CS6240: Parallel Data Processing in MapReduce

CS 6240: Parallel Data Processing in MapReduce

This course covers techniques for analyzing very large data sets. We introduce the MapReduce programming model and the core technologies it relies on in practice, such as a distributed file system. Related approaches and technologies from distributed databases and Cloud Computing will also be introduced. Particular emphasis is placed on practical examples and hands-on programming experience. Both plain MapReduce and database-inspired advanced programming models running on top of a MapReduce infrastructure will be used.

News

Link to Piazza discussion forum: https://piazza.com/northeastern/spring2014/cs6240/home

Acknowledgment: This course was kindly supported by an AWS in Education Grant award from Amazon.com, Inc.

[04/11/2014] Reminder: no regular class on 4/15. Instead we have a double class on 4/22, from 11:30am until 4:35pm in our regular lecture hall.
[04/11/2014] All slides and audio of all lectures are now on Blackboard.

Lectures

(Future lectures and events are tentative.)

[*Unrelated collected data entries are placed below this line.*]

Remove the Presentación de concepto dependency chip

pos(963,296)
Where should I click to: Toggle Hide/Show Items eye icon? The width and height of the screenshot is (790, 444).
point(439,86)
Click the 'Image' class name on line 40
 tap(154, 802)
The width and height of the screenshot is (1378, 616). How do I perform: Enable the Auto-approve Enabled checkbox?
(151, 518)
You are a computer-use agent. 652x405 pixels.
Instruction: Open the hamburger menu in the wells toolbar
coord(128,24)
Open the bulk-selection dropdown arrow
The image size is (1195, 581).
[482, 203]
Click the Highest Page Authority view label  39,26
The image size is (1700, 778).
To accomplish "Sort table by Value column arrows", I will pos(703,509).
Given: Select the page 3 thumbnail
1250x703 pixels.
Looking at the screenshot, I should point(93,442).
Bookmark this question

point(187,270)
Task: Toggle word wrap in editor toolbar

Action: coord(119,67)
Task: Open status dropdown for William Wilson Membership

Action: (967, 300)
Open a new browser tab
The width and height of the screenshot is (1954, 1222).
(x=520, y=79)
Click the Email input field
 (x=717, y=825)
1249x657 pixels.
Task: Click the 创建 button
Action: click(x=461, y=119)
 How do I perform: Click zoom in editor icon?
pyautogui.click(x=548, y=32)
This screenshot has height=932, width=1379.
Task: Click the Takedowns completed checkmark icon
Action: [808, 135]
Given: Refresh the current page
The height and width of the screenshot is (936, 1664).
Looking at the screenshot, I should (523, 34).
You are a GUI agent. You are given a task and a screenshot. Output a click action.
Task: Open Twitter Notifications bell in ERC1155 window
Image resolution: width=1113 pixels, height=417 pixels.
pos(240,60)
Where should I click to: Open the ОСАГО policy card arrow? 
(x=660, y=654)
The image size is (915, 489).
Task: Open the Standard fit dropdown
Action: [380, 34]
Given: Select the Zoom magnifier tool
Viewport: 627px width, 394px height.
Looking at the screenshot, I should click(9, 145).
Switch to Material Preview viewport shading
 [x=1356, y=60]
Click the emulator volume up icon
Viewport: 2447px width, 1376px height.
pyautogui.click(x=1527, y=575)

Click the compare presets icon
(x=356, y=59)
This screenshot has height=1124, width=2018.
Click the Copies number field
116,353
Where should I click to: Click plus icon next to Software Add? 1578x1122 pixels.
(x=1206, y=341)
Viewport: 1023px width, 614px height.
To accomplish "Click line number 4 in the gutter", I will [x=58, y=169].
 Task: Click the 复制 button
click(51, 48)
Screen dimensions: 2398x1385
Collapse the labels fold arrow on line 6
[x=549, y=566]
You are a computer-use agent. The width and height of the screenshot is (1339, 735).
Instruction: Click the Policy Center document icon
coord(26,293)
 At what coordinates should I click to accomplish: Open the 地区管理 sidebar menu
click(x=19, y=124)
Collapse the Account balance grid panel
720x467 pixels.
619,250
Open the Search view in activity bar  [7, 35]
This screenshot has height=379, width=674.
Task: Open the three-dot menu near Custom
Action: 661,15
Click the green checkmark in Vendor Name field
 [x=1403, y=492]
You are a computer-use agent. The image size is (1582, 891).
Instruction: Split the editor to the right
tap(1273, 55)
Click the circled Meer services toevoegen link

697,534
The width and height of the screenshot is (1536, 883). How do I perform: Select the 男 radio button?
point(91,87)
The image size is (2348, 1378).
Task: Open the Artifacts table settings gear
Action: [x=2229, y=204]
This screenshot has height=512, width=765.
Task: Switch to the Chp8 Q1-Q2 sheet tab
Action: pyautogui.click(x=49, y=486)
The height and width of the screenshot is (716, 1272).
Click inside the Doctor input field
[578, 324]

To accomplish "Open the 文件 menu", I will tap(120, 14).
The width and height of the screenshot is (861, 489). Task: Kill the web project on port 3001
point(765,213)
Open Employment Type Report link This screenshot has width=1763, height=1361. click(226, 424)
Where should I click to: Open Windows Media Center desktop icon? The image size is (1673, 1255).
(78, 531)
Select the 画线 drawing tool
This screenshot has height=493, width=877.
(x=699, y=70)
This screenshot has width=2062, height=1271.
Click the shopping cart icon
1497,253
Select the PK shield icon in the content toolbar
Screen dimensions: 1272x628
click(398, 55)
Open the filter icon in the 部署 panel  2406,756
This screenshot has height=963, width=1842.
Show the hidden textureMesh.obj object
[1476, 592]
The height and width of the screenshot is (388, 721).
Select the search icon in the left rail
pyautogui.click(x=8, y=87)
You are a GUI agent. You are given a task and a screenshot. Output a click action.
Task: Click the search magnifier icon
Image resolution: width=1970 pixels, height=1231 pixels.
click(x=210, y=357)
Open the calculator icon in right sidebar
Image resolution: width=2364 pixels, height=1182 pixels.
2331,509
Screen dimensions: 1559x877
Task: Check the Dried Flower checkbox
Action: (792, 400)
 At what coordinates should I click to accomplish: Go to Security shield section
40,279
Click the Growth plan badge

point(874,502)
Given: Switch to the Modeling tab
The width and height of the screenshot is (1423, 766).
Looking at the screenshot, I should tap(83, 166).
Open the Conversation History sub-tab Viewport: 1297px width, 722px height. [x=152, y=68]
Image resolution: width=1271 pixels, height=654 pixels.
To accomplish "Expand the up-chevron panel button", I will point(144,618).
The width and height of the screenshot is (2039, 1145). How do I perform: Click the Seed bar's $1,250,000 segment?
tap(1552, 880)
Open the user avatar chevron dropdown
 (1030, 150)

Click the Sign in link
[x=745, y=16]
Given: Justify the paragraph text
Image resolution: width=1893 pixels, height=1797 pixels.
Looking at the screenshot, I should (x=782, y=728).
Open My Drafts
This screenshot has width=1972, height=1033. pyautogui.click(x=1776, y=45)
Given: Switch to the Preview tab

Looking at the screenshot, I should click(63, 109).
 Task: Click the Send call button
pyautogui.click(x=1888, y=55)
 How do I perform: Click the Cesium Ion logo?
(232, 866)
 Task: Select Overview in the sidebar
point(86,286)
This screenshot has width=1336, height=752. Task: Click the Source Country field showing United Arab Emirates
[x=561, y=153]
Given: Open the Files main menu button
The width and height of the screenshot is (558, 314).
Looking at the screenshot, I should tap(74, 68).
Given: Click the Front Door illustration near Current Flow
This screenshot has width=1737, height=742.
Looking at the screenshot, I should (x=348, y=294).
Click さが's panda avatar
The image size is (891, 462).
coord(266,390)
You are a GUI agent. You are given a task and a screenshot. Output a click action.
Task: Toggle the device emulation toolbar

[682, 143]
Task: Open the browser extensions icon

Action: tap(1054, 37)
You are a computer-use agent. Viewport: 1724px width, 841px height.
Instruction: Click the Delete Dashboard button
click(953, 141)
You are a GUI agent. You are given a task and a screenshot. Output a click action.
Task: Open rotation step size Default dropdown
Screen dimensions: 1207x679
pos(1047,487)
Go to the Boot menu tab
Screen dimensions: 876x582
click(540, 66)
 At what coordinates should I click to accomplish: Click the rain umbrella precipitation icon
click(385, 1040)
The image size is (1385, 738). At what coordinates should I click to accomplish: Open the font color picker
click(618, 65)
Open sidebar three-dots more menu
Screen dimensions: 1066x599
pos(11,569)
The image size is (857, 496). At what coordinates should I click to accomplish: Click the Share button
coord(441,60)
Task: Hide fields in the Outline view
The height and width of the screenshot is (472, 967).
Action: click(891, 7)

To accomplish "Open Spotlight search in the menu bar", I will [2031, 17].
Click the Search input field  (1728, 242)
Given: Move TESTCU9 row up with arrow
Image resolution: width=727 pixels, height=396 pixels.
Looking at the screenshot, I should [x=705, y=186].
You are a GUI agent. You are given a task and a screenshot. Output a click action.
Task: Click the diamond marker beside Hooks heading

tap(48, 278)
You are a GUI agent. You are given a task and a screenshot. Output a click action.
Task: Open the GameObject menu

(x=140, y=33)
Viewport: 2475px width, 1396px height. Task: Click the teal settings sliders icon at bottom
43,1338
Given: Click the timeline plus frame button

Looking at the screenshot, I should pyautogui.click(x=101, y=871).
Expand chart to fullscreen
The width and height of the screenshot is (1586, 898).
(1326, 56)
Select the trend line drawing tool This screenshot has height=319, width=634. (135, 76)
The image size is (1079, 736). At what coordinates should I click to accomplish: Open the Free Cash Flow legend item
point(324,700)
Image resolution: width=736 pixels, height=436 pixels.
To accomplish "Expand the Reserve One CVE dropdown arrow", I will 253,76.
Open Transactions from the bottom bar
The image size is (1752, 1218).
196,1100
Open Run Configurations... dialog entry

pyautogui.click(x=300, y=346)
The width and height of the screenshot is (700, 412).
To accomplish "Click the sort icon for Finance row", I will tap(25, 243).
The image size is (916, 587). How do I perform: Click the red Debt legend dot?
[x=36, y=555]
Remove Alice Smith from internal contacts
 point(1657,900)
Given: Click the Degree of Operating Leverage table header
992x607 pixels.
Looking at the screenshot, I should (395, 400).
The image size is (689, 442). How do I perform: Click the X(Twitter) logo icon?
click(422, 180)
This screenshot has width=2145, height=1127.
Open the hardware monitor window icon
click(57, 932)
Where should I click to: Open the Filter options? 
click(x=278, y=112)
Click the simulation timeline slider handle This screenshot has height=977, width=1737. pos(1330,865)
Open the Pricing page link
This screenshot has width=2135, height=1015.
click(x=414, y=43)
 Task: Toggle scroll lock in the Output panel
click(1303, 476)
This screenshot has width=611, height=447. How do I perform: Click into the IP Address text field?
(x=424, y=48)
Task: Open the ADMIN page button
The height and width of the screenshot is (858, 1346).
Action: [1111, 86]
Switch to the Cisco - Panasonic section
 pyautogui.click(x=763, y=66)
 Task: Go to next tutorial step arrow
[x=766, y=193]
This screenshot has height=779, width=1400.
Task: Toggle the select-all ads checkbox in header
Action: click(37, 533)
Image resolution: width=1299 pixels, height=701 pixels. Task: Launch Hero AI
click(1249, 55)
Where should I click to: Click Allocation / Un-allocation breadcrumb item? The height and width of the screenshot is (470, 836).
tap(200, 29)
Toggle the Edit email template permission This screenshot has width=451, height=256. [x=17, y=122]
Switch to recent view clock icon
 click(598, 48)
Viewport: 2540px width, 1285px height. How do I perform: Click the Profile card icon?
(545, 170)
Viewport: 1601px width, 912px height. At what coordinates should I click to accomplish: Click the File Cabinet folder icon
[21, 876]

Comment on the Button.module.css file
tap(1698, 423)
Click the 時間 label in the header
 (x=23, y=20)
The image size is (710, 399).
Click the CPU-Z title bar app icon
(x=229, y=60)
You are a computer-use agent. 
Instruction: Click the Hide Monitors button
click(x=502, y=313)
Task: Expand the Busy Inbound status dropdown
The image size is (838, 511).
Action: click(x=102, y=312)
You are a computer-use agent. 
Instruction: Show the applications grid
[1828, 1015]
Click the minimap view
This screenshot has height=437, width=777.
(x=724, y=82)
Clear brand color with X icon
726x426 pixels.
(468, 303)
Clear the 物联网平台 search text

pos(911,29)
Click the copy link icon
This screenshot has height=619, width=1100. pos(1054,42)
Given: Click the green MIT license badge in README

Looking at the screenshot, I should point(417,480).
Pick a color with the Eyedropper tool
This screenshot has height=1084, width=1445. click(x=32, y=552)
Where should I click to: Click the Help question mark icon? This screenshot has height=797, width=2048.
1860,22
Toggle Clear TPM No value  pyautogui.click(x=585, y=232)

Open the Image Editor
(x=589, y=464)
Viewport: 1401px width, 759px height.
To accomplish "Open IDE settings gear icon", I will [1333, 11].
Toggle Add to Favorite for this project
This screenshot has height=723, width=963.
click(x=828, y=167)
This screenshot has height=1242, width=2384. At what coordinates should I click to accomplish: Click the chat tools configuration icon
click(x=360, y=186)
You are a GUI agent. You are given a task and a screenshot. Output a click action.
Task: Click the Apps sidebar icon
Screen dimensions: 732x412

Date	Topic	Remarks and Reading Assignments
Jan 7	Syllabus and overview; introduction; simple algorithms; measures of success; Amdahl's Law	Read more about data centers and "data center as a computer" here.
Jan 14	MapReduce overview: distributed file system, Word Count, anatomy of a MapReduce execution, partitioner, failure handling, Hadoop specifics	Read the Google File System paper. Read the Google MapReduce paper. Look carefully at the word count example and make sure you can explain how the computation works. For a detailed discussion, consult the relevant chapters in White's book. For a more compact discussion, consult the Lin/Dyer book.
Jan 21	Fundamental techniques: combiner and in-mapper combining, sorting, secondary sort	Make sure you can explain in detail how the sorting algorithm works. For a detailed discussion about sorting, consult the relevant chapters in White's book. For in-mapper combining and secondary sort, consult the Lin/Dyer book.
Jan 28	Algorithm examples and helper functions (order inversion, sampling, quantiles etc.)	Consult the Miner/Shook book about some of the helper functions discussed.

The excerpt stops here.